In defending against the studio’s claims, the former contractor argued that the customers with which the contractor continued to do business would have left the stuido anyway. The appellate court explained: “Several customers, but not all, testified that they would not use Employer again, for reasons that had nothing to do with Contractor.” Id. at *2. This is a somewhat common argument seen in non-compete cases, which asks a court to rule in favor of the former employee because the customer voluntarily left the former employer and not because the customer was solicited by the former employee. One problem with this argument, as the appellate court pointed out in its opinion, is that it ignores the dictates of a non-competition agreement, which expressly preclude the former employee from competing with the former employer for any customers. Id. at *3. One practice pointer regarding this issue is the importance of prohibiting both solicitation of customers and accepting any business from customers. If the contract at issue in this case had included language precluding the contractor from accepting any business, then the contactor’s arguments regarding the customer’s reasons for discontinuing business with the former employer would have been even weaker.
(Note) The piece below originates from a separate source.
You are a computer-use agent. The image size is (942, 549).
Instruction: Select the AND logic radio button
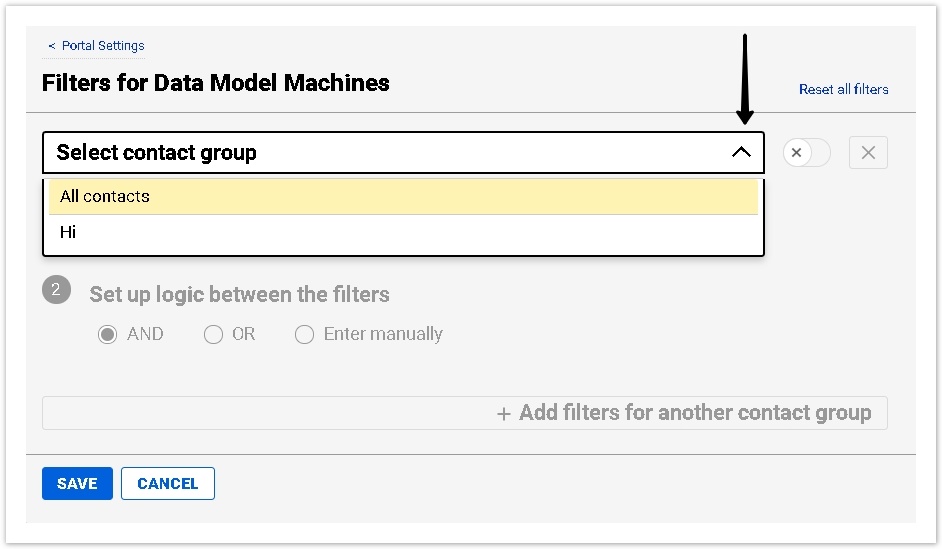point(108,335)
The appellate court also rejected the contractor’s argument that he was defrauded into signing the contract by the studio’s false promises of future earnings. In reversing the trial court’s denial of the motion for preliminary injunctive relief, the appellate court rejected the contractor’s fraud defense on the basis that the contract contained both an integration clause and clear language that defined how any compensation would be calculated. Additionally, the appellate court held that the contractor’s renewal of the contract after one year negated any showing of justifiable reliance on the alleged false statements made by the studio in procuring the original execution of the contract. Id. at *4. These conclusions by the appellate court underscore the importance of including clear integration clauses in all contracts, and especially in employment contracts that contain non-compete provisions.
Thus, a former employee’s breach of an enforceable non-compete provision carries with it a presumption of irreparable harm that calls for the entry of injunctive relief, unless the employee can factually establish a meritorious defense.